I usually hold off on planting tomatoes in our part of Missouri until Mother’s Day week. By then the temperatures have usually stabilized at night enough to be safe, although we did have frost in spots last week. It will be close to 90 degrees this week with high humidity, but we had frost last week! Welcome to the Ozarks.
If you don’t have a garden spot, but you do have a sunny porch, then consider tossing a tomato in a large pot. I have consistently grown tomatoes in pots with great success. I love to toss cherry tomatoes or Roma tomatoes in a pot close to the kitchen door. I love tossing warm cherry tomatoes fresh from the garden right in the salad for supper. What a treat on a hot summer day.
Look for a nice big garden pot for your back porch tomato. Select a tomato plant that is at least 6 inches tall and looks vigorous. Fill your pot with nice rich potting soil and amend it with vermicompost. Tomatoes love a rich soil. I grow my own worms, so I have a nice supply of vermicompost. If you’re new to growing your own food, making your vermicompost may be something you might want to consider down the road.
You will want to bury your tomato plant deeply in the soil. I always gently pinch off all the leaves except the top two on my tomato plant. Then bury the plant to with in about ½ inch of the leaves. The goal here is to plant the tomato as deeply as possible, but still have the leaves up away from the soil. You do not want the leaves to get wet.

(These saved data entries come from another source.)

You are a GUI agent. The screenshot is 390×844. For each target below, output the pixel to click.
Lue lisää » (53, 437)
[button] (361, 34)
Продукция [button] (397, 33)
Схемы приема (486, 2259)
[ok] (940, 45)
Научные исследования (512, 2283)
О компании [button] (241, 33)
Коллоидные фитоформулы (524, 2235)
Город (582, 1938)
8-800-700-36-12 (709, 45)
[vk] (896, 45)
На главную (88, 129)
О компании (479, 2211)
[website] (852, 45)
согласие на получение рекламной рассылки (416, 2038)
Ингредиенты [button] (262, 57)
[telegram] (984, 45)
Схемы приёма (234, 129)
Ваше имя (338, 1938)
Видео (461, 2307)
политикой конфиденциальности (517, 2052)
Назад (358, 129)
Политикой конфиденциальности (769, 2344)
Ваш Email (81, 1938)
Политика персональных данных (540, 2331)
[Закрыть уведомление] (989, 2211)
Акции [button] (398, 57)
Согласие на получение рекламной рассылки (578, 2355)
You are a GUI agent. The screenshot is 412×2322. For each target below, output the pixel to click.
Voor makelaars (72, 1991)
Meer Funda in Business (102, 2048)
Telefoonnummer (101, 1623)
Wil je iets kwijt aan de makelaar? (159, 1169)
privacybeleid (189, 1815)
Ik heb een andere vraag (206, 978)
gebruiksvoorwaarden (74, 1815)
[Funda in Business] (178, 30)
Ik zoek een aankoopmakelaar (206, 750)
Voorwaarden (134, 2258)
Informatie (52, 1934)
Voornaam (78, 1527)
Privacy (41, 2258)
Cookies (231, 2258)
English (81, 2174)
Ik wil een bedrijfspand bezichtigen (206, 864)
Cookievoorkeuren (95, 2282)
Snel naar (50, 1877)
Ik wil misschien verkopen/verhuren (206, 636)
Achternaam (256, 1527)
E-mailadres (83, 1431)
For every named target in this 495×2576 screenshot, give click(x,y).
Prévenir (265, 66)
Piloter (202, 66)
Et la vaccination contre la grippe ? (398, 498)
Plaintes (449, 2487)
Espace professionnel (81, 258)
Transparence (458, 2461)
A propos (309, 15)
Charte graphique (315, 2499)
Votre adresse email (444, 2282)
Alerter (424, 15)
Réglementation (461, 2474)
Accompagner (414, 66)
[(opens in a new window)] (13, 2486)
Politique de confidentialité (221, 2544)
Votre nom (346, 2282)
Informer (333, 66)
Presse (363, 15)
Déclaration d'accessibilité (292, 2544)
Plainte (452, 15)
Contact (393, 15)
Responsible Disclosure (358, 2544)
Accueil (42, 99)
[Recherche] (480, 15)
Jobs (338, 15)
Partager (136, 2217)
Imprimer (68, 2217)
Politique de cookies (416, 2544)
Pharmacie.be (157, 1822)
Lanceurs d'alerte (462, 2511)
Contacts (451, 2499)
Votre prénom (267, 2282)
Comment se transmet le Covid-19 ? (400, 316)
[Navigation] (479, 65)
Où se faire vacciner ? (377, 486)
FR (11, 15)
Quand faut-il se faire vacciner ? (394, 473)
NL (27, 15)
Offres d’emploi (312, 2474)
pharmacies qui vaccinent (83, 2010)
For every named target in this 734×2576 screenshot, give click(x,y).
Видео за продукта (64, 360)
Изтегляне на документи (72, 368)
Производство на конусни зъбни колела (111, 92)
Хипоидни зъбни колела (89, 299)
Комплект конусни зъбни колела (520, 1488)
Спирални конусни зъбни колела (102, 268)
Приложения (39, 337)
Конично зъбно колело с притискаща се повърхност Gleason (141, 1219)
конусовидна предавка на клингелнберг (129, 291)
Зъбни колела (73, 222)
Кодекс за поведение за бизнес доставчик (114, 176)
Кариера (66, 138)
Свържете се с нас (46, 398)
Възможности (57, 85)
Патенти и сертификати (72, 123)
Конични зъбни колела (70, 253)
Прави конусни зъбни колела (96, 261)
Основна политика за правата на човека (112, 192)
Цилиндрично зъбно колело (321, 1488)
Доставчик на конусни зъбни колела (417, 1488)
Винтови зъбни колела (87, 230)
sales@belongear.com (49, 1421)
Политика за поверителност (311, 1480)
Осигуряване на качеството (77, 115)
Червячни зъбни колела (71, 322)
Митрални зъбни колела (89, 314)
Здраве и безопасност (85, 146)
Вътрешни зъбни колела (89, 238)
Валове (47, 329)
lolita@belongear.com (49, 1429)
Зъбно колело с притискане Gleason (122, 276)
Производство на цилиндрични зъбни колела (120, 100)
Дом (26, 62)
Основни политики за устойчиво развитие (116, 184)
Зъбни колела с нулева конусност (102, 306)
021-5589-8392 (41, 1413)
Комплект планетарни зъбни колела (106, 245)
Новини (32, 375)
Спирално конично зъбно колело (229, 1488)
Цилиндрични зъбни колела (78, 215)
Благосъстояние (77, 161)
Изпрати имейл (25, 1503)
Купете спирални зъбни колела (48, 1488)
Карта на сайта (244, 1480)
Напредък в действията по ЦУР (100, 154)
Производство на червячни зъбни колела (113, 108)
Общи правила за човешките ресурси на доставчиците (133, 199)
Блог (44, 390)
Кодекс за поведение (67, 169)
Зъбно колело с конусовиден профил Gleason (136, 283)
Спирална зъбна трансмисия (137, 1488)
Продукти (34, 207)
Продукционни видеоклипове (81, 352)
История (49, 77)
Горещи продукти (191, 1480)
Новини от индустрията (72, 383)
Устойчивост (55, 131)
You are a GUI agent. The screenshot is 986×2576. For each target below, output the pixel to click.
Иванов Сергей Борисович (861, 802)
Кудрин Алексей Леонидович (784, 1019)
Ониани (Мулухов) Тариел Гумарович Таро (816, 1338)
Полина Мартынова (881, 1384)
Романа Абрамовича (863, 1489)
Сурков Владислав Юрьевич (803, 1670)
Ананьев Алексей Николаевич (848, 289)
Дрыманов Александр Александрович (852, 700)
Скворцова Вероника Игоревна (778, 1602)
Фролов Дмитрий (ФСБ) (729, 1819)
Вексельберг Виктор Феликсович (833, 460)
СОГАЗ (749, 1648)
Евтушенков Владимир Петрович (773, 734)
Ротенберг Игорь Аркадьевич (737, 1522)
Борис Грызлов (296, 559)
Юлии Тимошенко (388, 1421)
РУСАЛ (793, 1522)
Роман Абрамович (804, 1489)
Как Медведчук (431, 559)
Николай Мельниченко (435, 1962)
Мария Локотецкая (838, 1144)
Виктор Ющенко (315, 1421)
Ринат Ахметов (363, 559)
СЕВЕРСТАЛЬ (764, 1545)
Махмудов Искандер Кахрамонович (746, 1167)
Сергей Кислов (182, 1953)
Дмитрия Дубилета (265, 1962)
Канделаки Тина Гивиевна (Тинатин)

Now is the time to put your tomato cage on. I always forget to put it on until the tomato is big enough to need it if I don’t do it now. Trust me, if you plant your tomato when it is warm and water it faithfully, you will need that tomato cage faster than you imagined you would.
Always water your tomato plant at the soil level. Do not let the water run over the leaves. Now you are thinking “but it rains on the top of the leaves” and I agree with you. But your tomato plant will be healthier if you don’t get the leaves consistently wet. We typically get infrequent rain in the Ozarks in the summer time. So there are not many chances for the tomatoes to get wet leaves naturally.
You will need to water your tomato plants in pots very frequently. In July, when my tomatoes are producing heavily and it is very hot and dry, I usually water my tomatoes in pots twice a day. You can adjust that as needed depending upon the rain and the heaviness of your soil. Tomatoes don’t like to be too wet, just a nice consistent amount of moisture.
In addition to the vermicompost, I always add a nice sprinkle of Epsom salt for the added magnesium. Epsom salt is inexpensive and readily available. I usually add more midway though the season to my plants in pots because the extra watering will wash out the magnesium. Do not add to much at one time as a time saver because it will interfere with the calcium uptake. Your tomatoes need both elements to produce fruit and thrive.
Even if you only have a tiny space, you can grow at least some of your own food, by throwing at least one tomato in a garden pot. You won’t get enough to can, but you will get enough fresh tomatoes to supplement your diet. In addition, you KNOW exactly what was put on your food. You raised your own tasty veggies, and picked them at the peak of freshness. It is hard to get veggies any fresher than that.